I am able to log in now!!!

c hartman


----------



## hillbillie (Jan 16, 2011)

back on also

My best **** brought back
Maybe they'll sell PT,o-well I'm in no hurry

So much for yard work today,again I'm in no hurry


----------



## hartman756 (Nov 21, 2008)

Let me guess ,your **** got graded in with the eastern NC..............Looks like a lot of them are unsold !!

c hartman


----------



## hillbillie (Jan 16, 2011)

Mine that didn't sell
Canadian 
4xl *sel color 4

north central eastern
4xl-3xl sda color 4
4xl-3xl 1-11 color 5
lge 1-11 color 4-5

Seems quality any size color 2-3 selling 
Junk selling cheap
quality any size 4-5 bought back


----------



## SNAREMAN (Dec 10, 2006)

First time i've shipped to the auction.I signed-up for my account # a few weeks ago,but never heard back so don't know what grade my fur got and can't log-in to watch the auction.I've got otter,beaver and rats there,can you guys keep your eye on it and let me know how those furs are doing.Thanx


----------



## hillbillie (Jan 16, 2011)

Snareman try this link.Hope it helps.Otter selling now,beaver next then muskrat.

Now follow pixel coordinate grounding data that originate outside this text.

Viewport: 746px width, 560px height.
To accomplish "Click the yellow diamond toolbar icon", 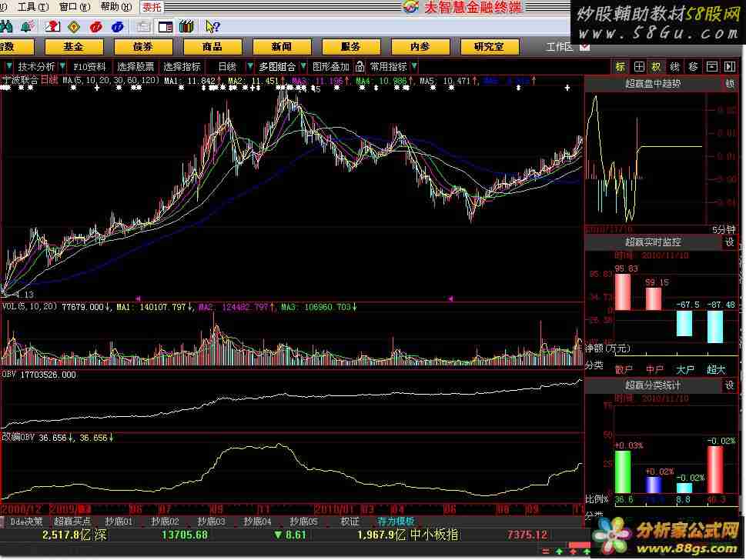I will (x=74, y=27).
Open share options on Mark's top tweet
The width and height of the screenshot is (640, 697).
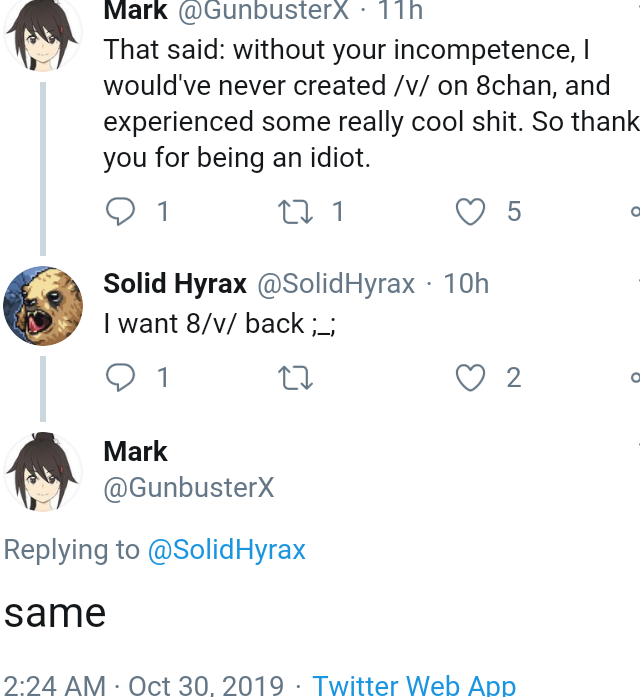tap(636, 211)
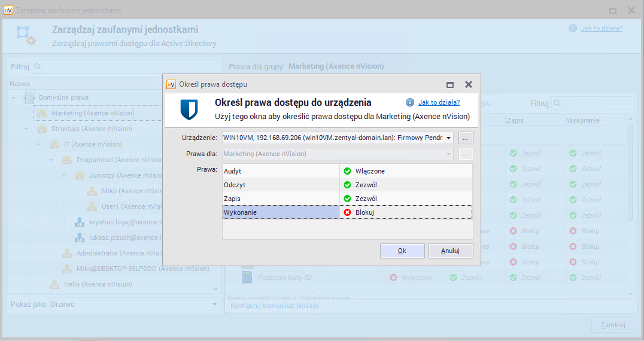Image resolution: width=644 pixels, height=341 pixels.
Task: Maximize the Określ prawa dostępu dialog
Action: click(x=450, y=84)
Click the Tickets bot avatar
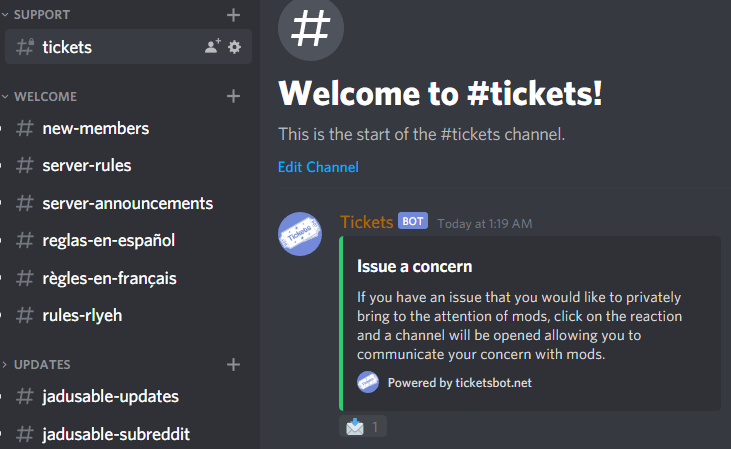Image resolution: width=731 pixels, height=449 pixels. pyautogui.click(x=299, y=234)
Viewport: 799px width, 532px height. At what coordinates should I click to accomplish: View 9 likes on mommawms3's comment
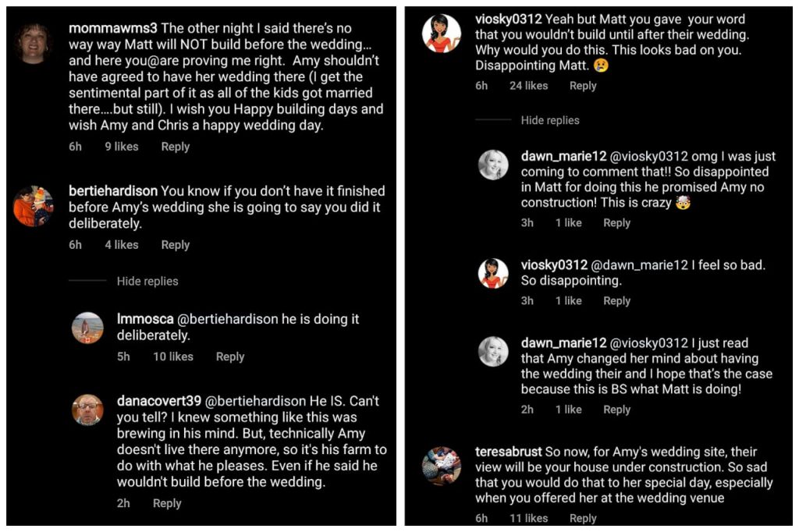coord(121,147)
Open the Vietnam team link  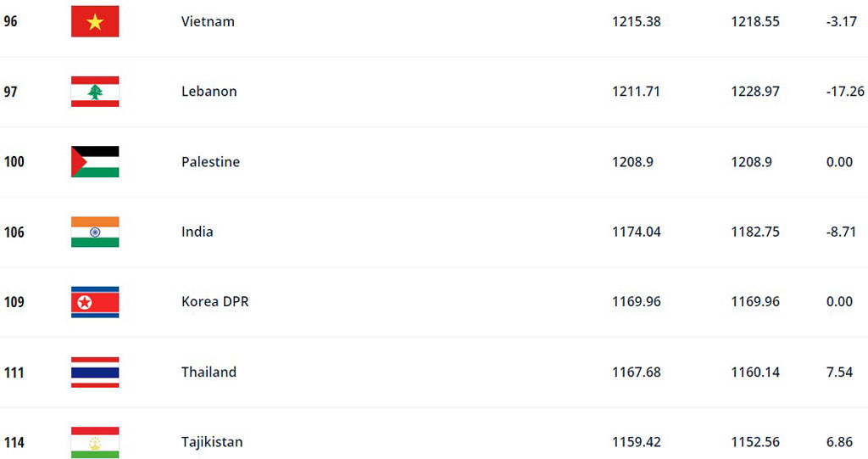coord(209,21)
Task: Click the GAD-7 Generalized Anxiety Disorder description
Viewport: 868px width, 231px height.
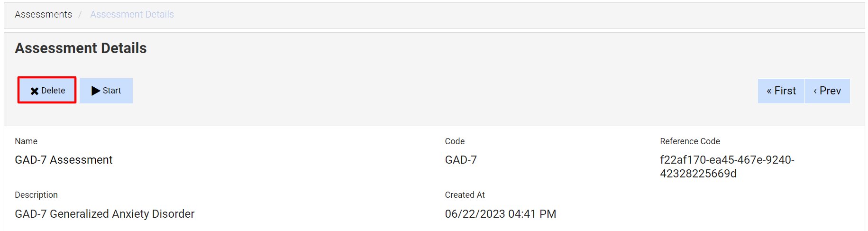Action: (x=104, y=214)
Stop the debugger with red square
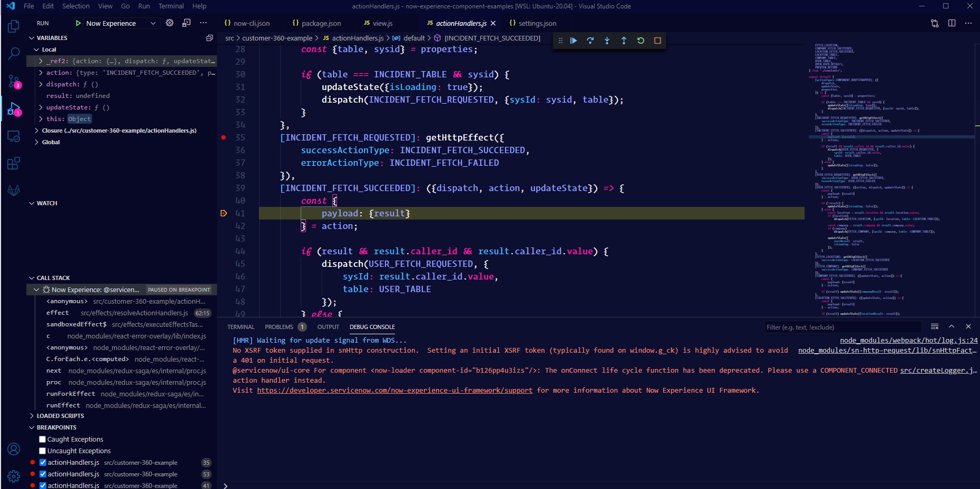This screenshot has height=489, width=980. coord(658,41)
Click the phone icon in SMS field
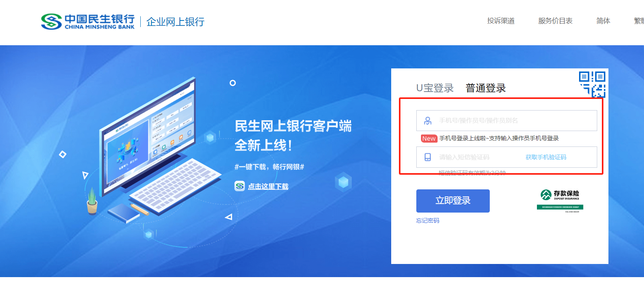Image resolution: width=644 pixels, height=286 pixels. pos(428,157)
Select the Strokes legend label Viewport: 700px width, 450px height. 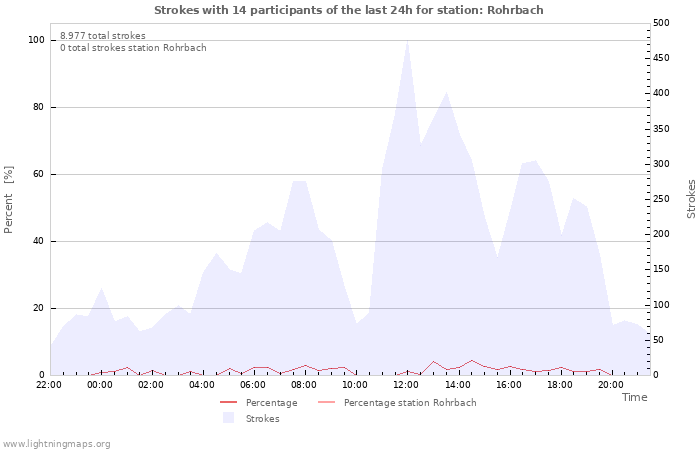tap(262, 419)
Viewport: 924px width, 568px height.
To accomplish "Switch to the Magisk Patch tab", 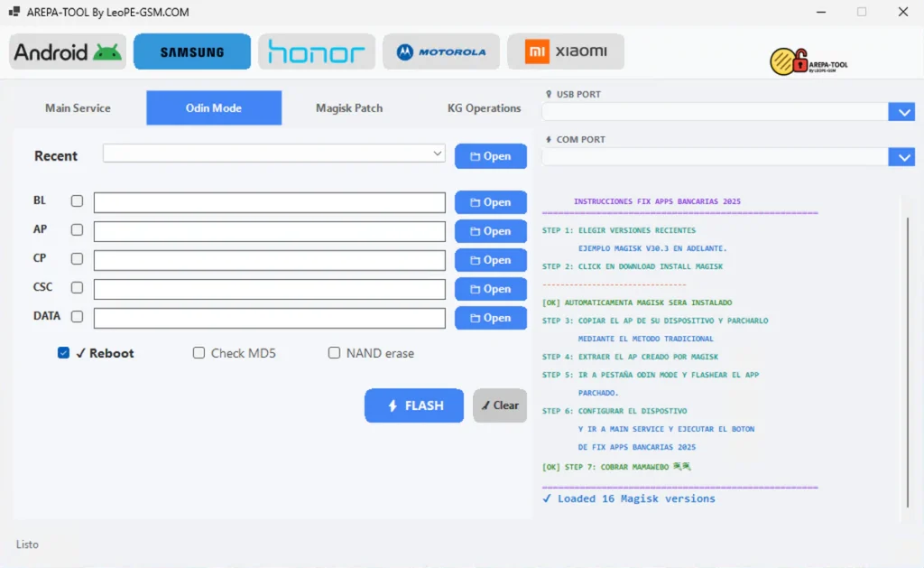I will (349, 108).
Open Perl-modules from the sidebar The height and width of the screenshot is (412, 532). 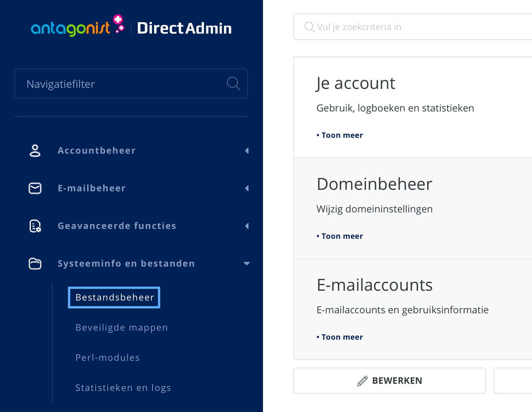[107, 357]
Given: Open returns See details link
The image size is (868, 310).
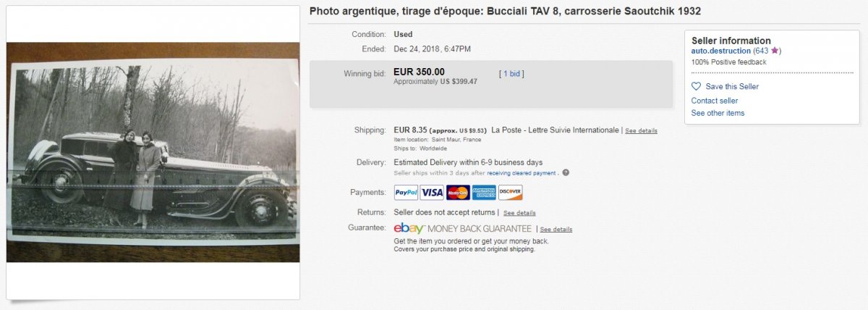Looking at the screenshot, I should click(519, 213).
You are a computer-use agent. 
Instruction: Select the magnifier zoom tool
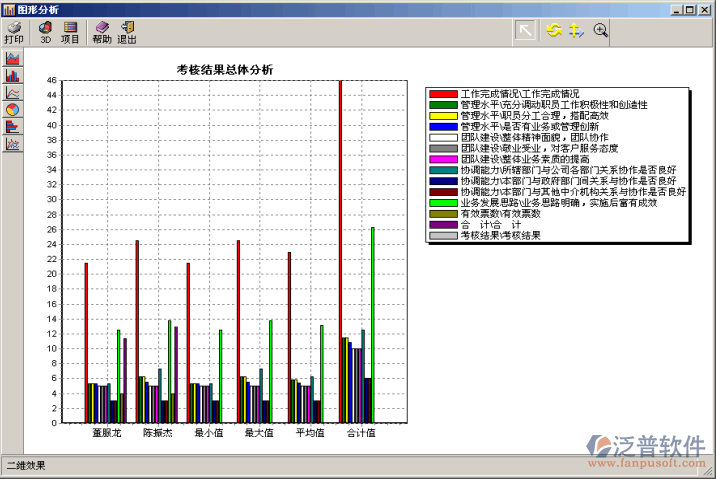pyautogui.click(x=601, y=30)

http://www.nafa.ca/page.asp?reg/register.asp


----------



## SNAREMAN (Dec 10, 2006)

hillbillie said:


> Snareman try this link.Hope it helps.Otter selling now,beaver next then muskrat.
> 
> 
> http://www.nafa.ca/page.asp?reg/register.asp


Yep,thats what I filled out a couple weeks ago,never got a response back from them.No big deal,i'm sure they have been plenty busy getting ready for the sale.


----------



## furandhides (Jul 3, 2008)

Looks as if the otter, beaver, and rats tanked. Poor sale. That's the way it goes. All of us who take our chances, have to be willing to lick our wounds after. Very happy that I don't ship to NAFA.


----------



## gilgetter (Feb 28, 2006)

furandhides said:


> Looks as if the otter, beaver, and rats tanked. Poor sale. That's the way it goes. All of us who take our chances, have to be willing to lick our wounds after. Very happy that I don't ship to NAFA.


As in didnt sell,or the price fell?I sent a few things up there, some rats and a beaver. owell. we'll get this winter.


----------



## hillbillie (Jan 16, 2011)

My uneducated guess would be 20 % less than Feb. with no ridiculous high top lots paid and alot of buy backs.Hope they can sell some PT or there's going to be fur in the cupboard next fall.
I had a couple of rat's fall in the central div. and I really feel for the Dakota folks. 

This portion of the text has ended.